For more than eight years, Sahil Cansev prayed that his 16-year-old son Cemal, a student at Lincoln High School, would be found, but the devastated dad’s hopes were shattered in February when cops showed up at his door with the double grim news that not only had his son’s body finally been identified, but, according to a Daily News report, because of the advanced state of decomposition from prolonged exposure to the elements, the medical examiner’s office “originally misidentified the boy as a 25-year-old Asian man” and had mistakenly buried him in an unmarked pauper’s grave.
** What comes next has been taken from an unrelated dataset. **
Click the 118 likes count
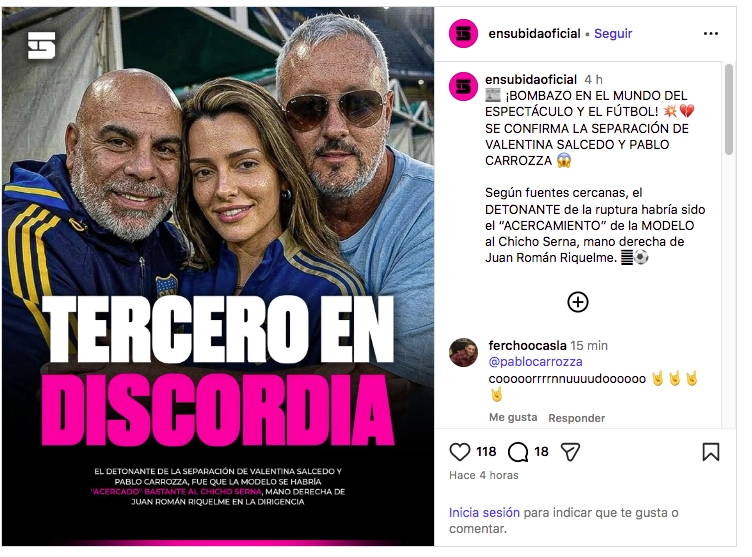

Cansev tirelessly followed every lead, which took him all over the country as far west as California and as far north as Maine, never giving up hope for his son, whom he described in the Daily News article as a “good kid — a homebody who was never in trouble and not involved in gangs.”

The 54-year-old immigrant from Turkey and his family, denied closure since Cemal was first reported missing on June 27, 2003, are suing the city for what he calls a “scandal” because, he says, he doesn’t want “any other family to suffer the way that I have.”

According to Cansev’s family lawyer, James Greenberg, “The city of New York handled the death of Cemal Cansev ineptly, conducting an incomplete and substandard investigation.”

“City employees failed to access available public records that would have enabled proper identification of the body. As a result of the city’s negligence, this family was tortured for eight years instead of eight days.”